KURT WALTERS, kurt at demandprogress.org
Walters is campaign director of Demand Progress / Rootstrikers, one of a dozen groups that sent a letter Thursday to the Democratic Party. The letter states: “As the Unity Reform Commission prepares to recommend reforms to the Democratic Party’s presidential nomination process, the undersigned organizations write to express our continued opposition to the undemocratic role of unpledged ‘superdelegates’ in the nomination process. On behalf of our more than 12 million members, we urge the Commission to recommend the full elimination of superdelegates’ power to overrule the will of Democratic primary voters in selecting the party’s presidential nominee.”

Among the groups signing the letter: Center for Popular Democracy Action, Courage Campaign, CREDO Action, Demand Progress Action, MoveOn.org, National Nurses United, NDN, Other98, Our Revolution, Presente Action, Progressive Change Campaign Committee, Progressive Democrats of America, RootsAction.org and Social Security Works.

The chair of the Unity Reform Commission, Jennifer O’Malley Dillon, was a co-founder of Precision Strategies. Huffington Post reported recently that “The DNC relied on multiple consulting firms during the election, but the two most prominent — and highest paid — were Precision Strategies and SKDKnickerbocker.”

While party officials have proposed reducing the number of superdelegates for the 2020 national convention, the new report “Autopsy: The Democratic Party in Crisis” warns that allowing any remaining superdelegates “would still represent a barrier to a democratic Democratic National Convention.” The report concludes: “The superdelegate system, by its very nature, undermines the vital precept of one person, one vote. The voting power of all superdelegates must end.”

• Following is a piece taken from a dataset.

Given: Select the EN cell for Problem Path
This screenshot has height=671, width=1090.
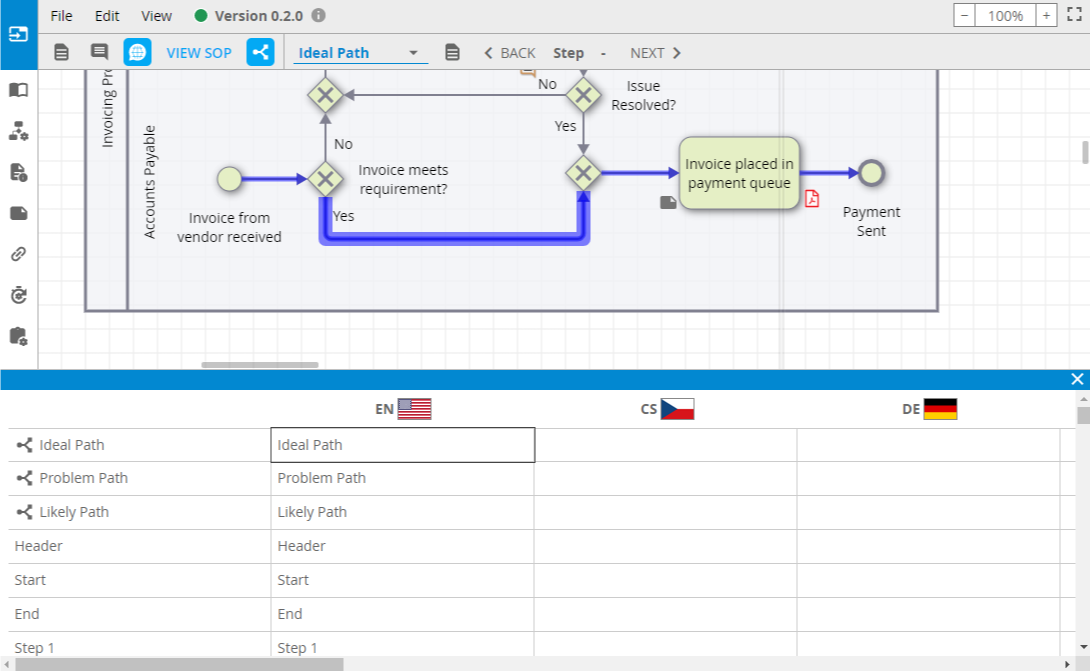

PIA GALLEGOS, [in D.C.] pia at gallegoslaw.com
Gallegos, a civil rights attorney and Democratic Party ward chair based in Albuquerque, is the author of the Autopsy report’s “Democracy and the Party” section.

KAREN BERNAL, [in D.C.]  nekochan99 at hotmail.com, @karenbernal5
Bernal chairs the Progressive Caucus of the California Democratic Party. She wrote the section on social movements in the Autopsy report and co-wrote the section on the future of the Democratic Party.

While the Democratic National Committee recently claimed: “We pride ourselves on being inclusive and welcoming to all,” the Democratic Autopsy Task Force released a statement Friday: “The DNC gave less than 48 hours notice — waiting until late in the day on Dec. 6 — to publicly disclose the times when the final meeting of the Unity Reform Commission would take place. Even then, although the DNC had stated that ‘the meeting is open to the public’ and required an online ‘RSVP,’ members of the public (who signed up online after being told only the dates and the name of the hotel) had not received any response, so they remained in the dark as to the times when the meeting would be held. In effect, the DNC took steps to minimize public attendance.”